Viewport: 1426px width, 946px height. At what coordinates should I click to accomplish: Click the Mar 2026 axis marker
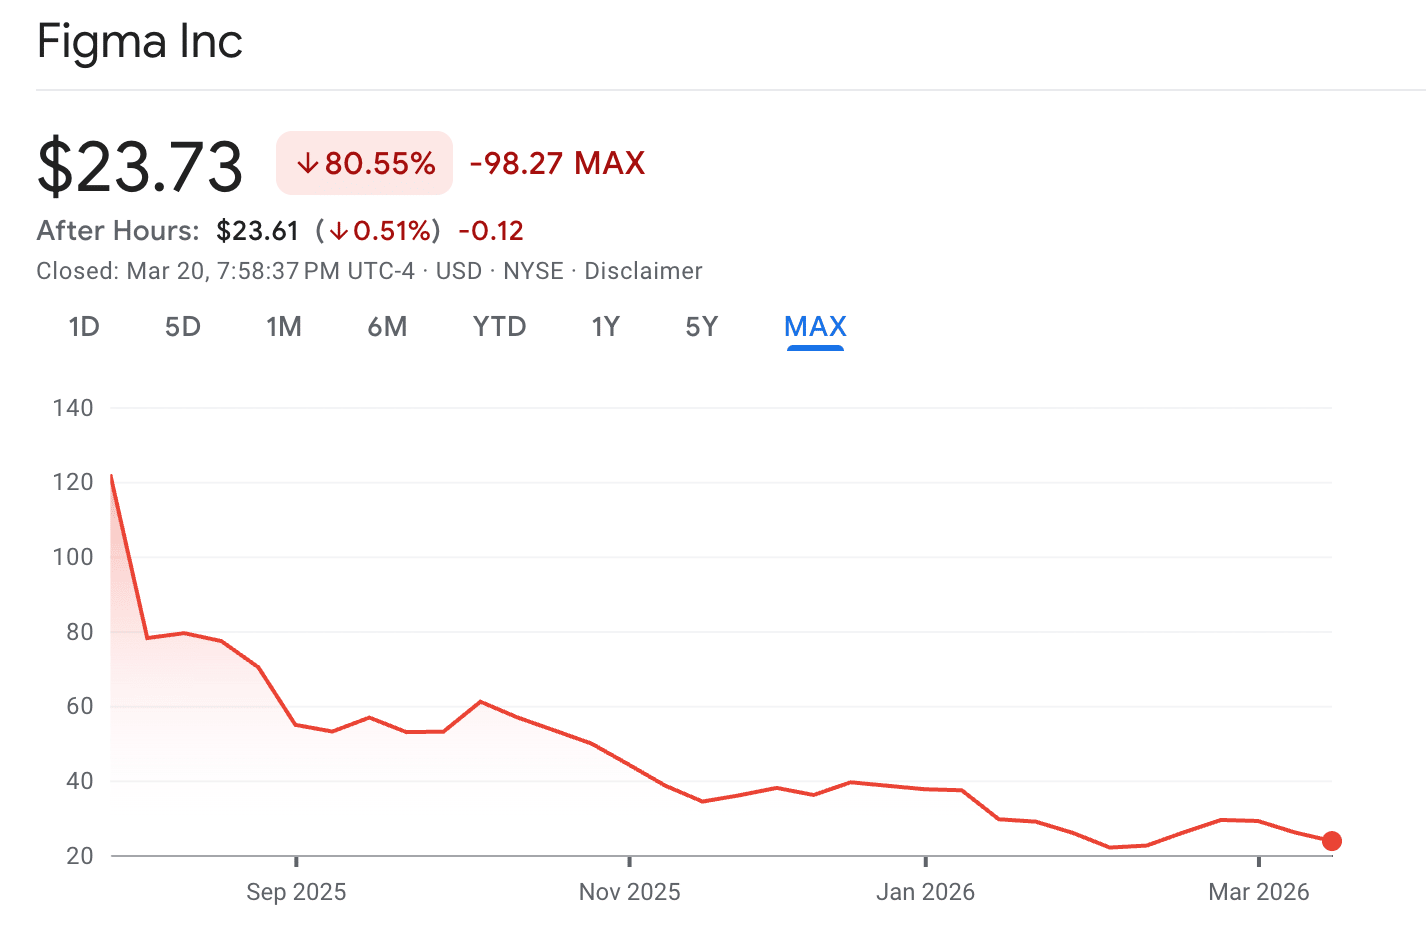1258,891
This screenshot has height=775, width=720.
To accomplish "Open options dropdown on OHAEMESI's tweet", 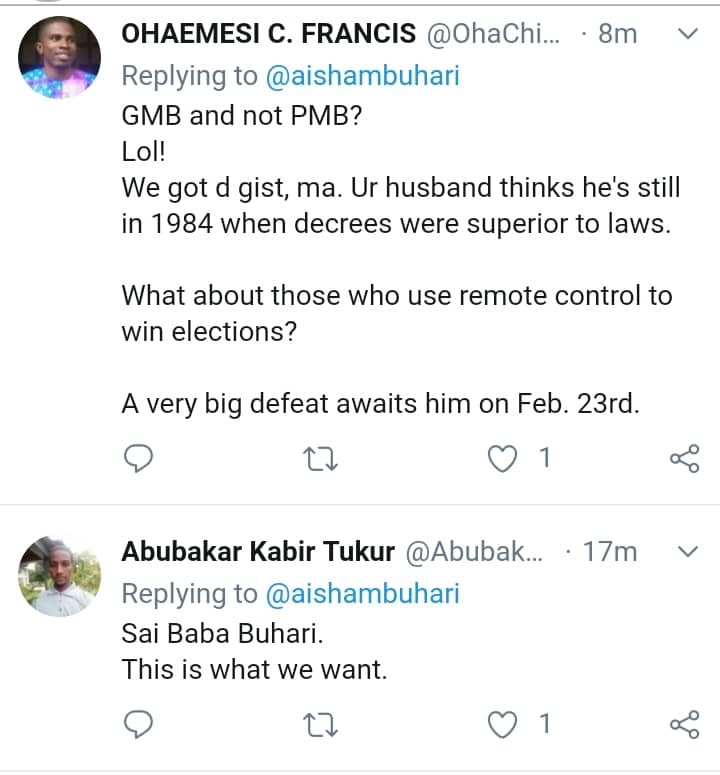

--

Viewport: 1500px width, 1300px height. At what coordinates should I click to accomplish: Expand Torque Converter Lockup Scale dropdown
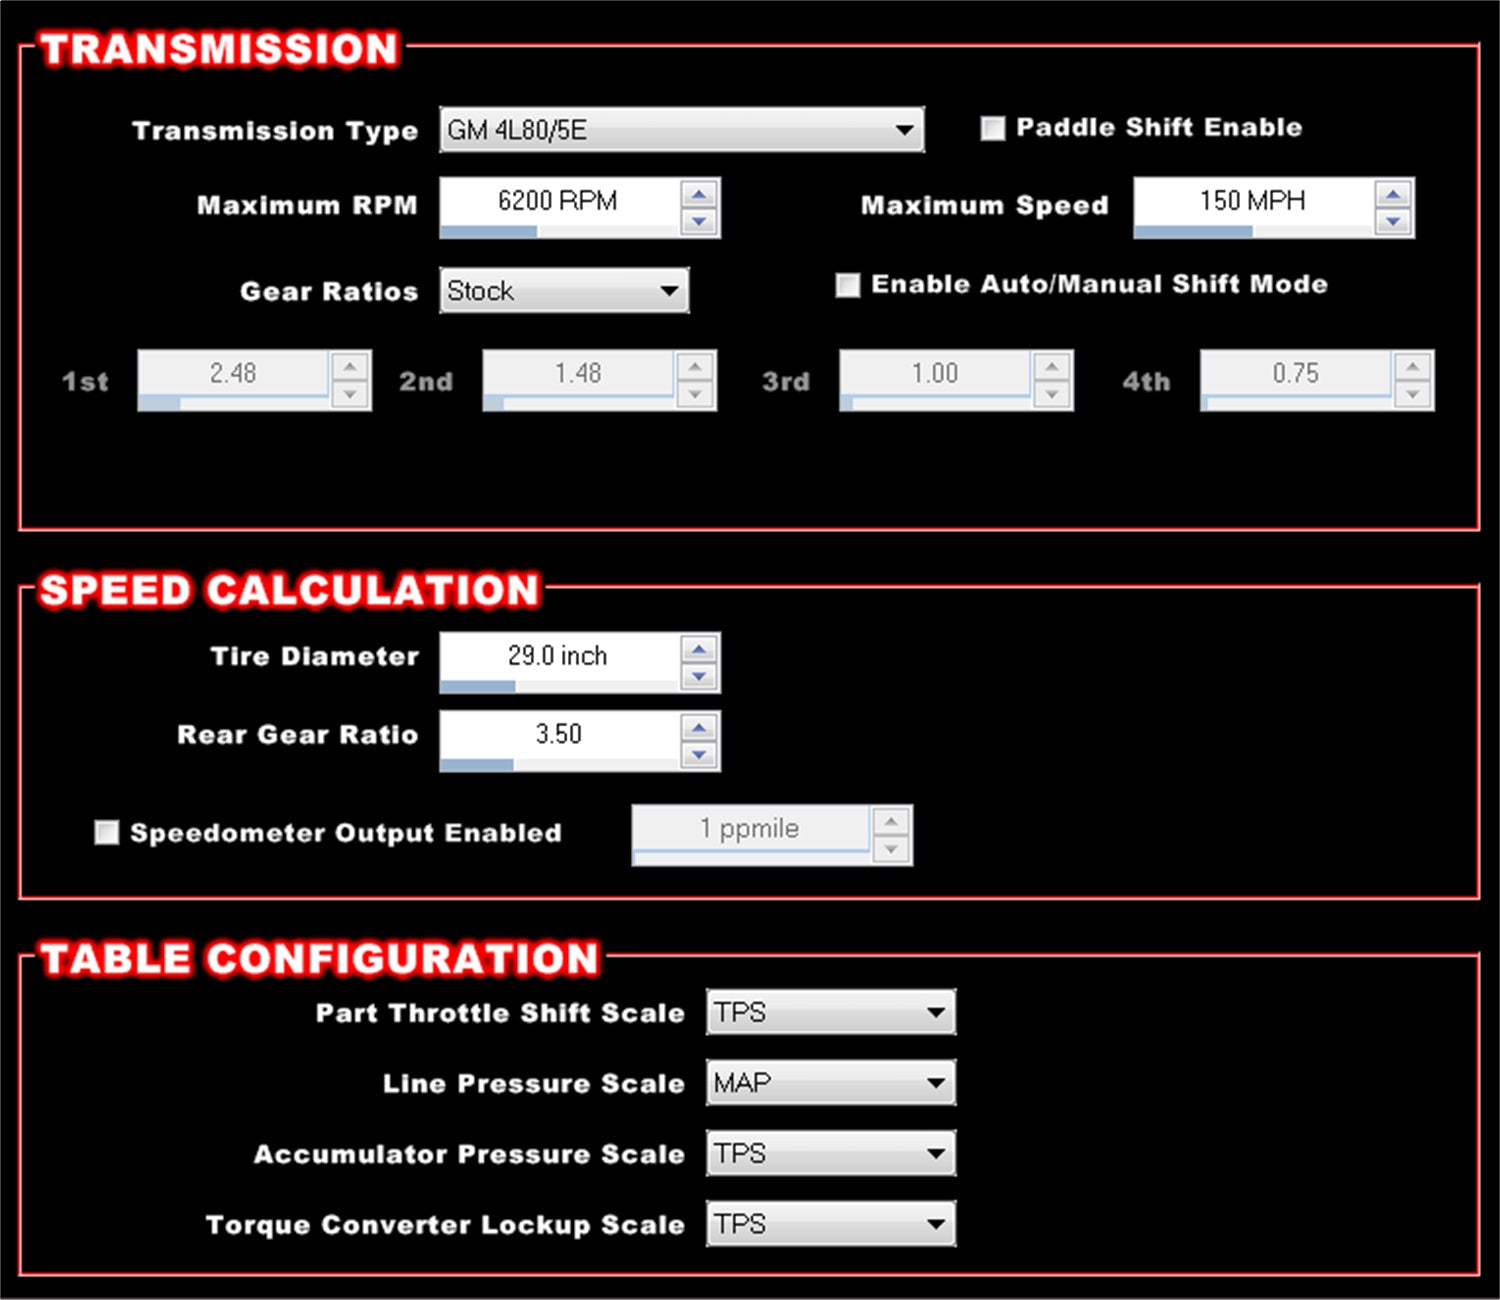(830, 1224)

* * *

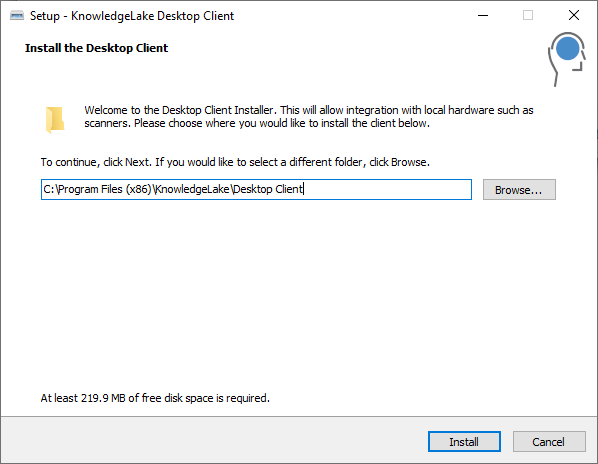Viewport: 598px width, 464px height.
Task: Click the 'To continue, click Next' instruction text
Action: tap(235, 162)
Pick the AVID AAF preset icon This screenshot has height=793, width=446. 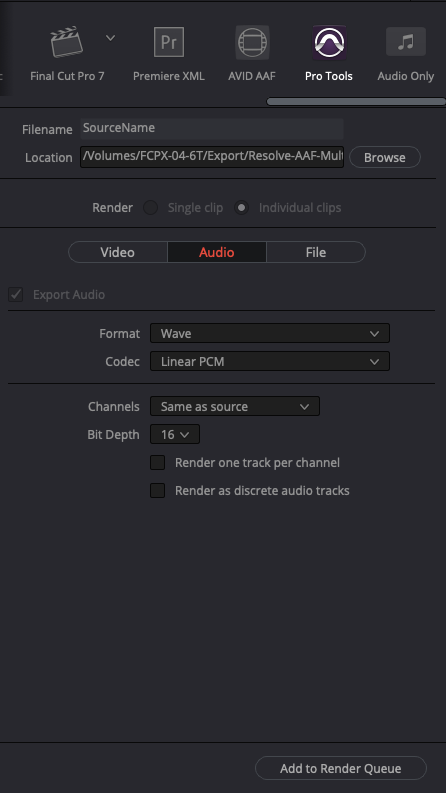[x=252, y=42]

● **Directions for this task**
For this task, return exactly the stretch of the listing above from the line with "Viewport: 1426px width, 946px" through the line with "options dropdown on", inclusive and without pictures.

● **Written reply**
Viewport: 1426px width, 946px height. At what coordinates should I click to accomplish: Click the Mar 2026 axis marker
1258,891
This screenshot has height=775, width=720.
To accomplish "Open options dropdown on OHAEMESI's tweet", 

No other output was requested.